(Stored items)
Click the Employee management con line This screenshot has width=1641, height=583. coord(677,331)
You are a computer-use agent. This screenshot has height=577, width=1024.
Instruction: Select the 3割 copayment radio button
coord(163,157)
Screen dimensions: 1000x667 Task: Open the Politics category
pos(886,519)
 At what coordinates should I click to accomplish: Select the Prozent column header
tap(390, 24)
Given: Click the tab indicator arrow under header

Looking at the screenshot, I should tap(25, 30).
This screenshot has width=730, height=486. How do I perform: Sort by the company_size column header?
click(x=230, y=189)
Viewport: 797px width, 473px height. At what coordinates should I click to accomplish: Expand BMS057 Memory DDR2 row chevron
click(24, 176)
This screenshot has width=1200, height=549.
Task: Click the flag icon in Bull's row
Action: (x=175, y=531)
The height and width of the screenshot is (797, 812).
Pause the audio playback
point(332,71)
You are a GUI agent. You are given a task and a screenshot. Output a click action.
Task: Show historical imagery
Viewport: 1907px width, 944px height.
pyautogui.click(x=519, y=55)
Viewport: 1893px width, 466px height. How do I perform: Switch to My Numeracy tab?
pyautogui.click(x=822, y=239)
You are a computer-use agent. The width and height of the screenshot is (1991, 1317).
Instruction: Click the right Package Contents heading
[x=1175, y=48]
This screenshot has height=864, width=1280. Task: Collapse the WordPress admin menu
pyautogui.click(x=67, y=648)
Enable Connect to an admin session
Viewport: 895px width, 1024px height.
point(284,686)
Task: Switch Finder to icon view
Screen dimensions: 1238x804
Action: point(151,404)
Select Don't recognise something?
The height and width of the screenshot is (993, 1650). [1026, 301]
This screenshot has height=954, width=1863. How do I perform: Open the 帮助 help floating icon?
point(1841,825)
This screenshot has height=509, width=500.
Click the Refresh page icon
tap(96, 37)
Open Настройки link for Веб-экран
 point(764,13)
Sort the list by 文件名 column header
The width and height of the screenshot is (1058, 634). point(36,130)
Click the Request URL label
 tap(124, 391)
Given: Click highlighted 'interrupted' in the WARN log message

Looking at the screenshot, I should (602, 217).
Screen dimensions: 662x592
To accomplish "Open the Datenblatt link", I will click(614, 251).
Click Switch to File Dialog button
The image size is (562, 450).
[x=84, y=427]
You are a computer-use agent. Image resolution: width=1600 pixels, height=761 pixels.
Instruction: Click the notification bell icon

◆ Brief ◆
Please retype all of the records, keeping each line exactly as it is.

◆ Your response ◆
Click the Employee management con line This screenshot has width=1641, height=583. coord(677,331)
You are a computer-use agent. This screenshot has height=577, width=1024.
Instruction: Select the 3割 copayment radio button
coord(163,157)
Screen dimensions: 1000x667 Task: Open the Politics category
pos(886,519)
 At what coordinates should I click to accomplish: Select the Prozent column header
tap(390, 24)
Given: Click the tab indicator arrow under header

Looking at the screenshot, I should tap(25, 30).
This screenshot has width=730, height=486. How do I perform: Sort by the company_size column header?
click(x=230, y=189)
Viewport: 797px width, 473px height. At what coordinates should I click to accomplish: Expand BMS057 Memory DDR2 row chevron
click(24, 176)
This screenshot has width=1200, height=549.
Task: Click the flag icon in Bull's row
Action: (x=175, y=531)
The height and width of the screenshot is (797, 812).
Pause the audio playback
point(332,71)
You are a GUI agent. You are given a task and a screenshot. Output a click action.
Task: Show historical imagery
Viewport: 1907px width, 944px height.
pyautogui.click(x=519, y=55)
Viewport: 1893px width, 466px height. How do I perform: Switch to My Numeracy tab?
pyautogui.click(x=822, y=239)
You are a computer-use agent. The width and height of the screenshot is (1991, 1317).
Instruction: Click the right Package Contents heading
[x=1175, y=48]
This screenshot has height=864, width=1280. Task: Collapse the WordPress admin menu
pyautogui.click(x=67, y=648)
Enable Connect to an admin session
Viewport: 895px width, 1024px height.
point(284,686)
Task: Switch Finder to icon view
Screen dimensions: 1238x804
Action: point(151,404)
Select Don't recognise something?
The height and width of the screenshot is (993, 1650). [1026, 301]
This screenshot has height=954, width=1863. How do I perform: Open the 帮助 help floating icon?
point(1841,825)
This screenshot has height=509, width=500.
Click the Refresh page icon
tap(96, 37)
Open Настройки link for Веб-экран
 point(764,13)
Sort the list by 文件名 column header
The width and height of the screenshot is (1058, 634). point(36,130)
Click the Request URL label
 tap(124, 391)
Given: Click highlighted 'interrupted' in the WARN log message

Looking at the screenshot, I should (602, 217).
Screen dimensions: 662x592
To accomplish "Open the Datenblatt link", I will click(614, 251).
Click Switch to File Dialog button
The image size is (562, 450).
[x=84, y=427]
You are a computer-use agent. Image resolution: width=1600 pixels, height=761 pixels.
Instruction: Click the notification bell icon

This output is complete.